## Records from a dataset

"""

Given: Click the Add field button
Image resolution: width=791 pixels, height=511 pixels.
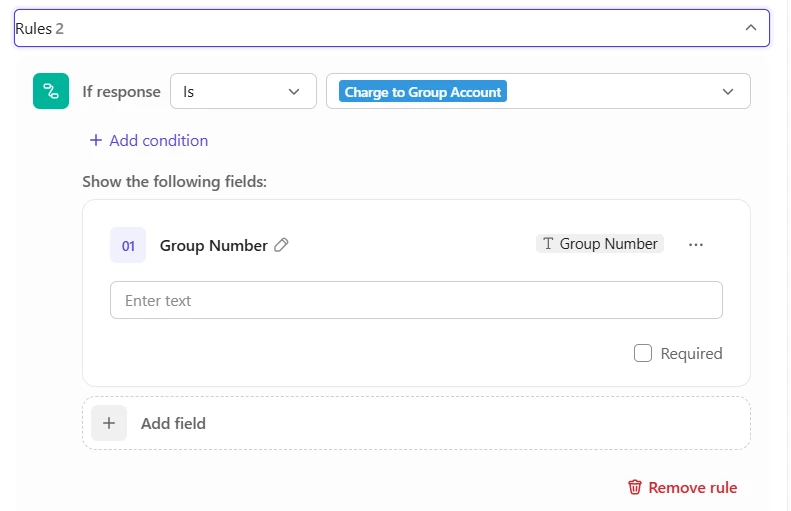Looking at the screenshot, I should pyautogui.click(x=416, y=423).
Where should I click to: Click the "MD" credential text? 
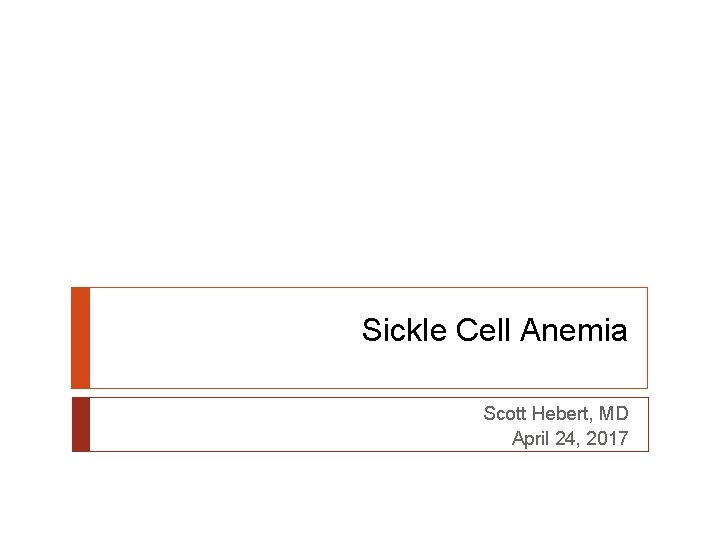tap(614, 413)
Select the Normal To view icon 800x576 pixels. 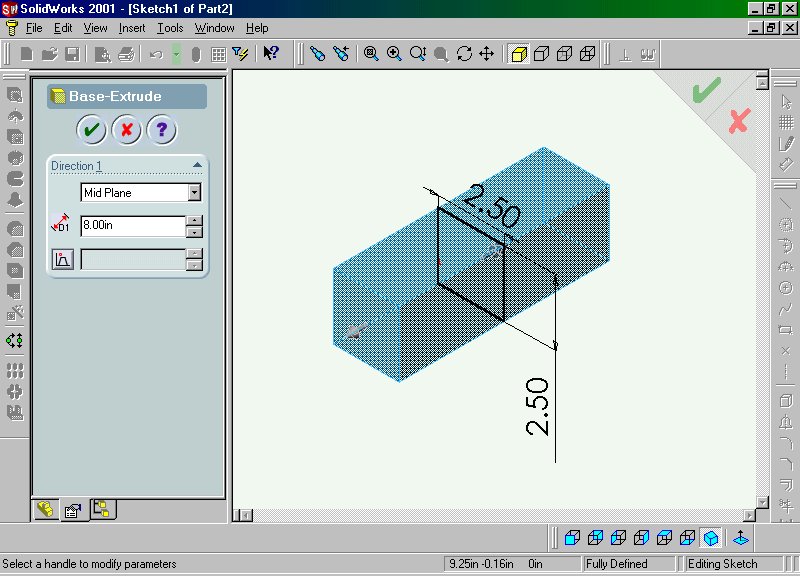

"""

## WHAT YOU ARE ASKED TO DO
Restate the data word for word, minus any images.

## TASK RESULT
Given: Click the Add field button
Image resolution: width=791 pixels, height=511 pixels.
Looking at the screenshot, I should pyautogui.click(x=416, y=423).
Where should I click to: Click the "MD" credential text? 
tap(614, 413)
Select the Normal To view icon 800x576 pixels. 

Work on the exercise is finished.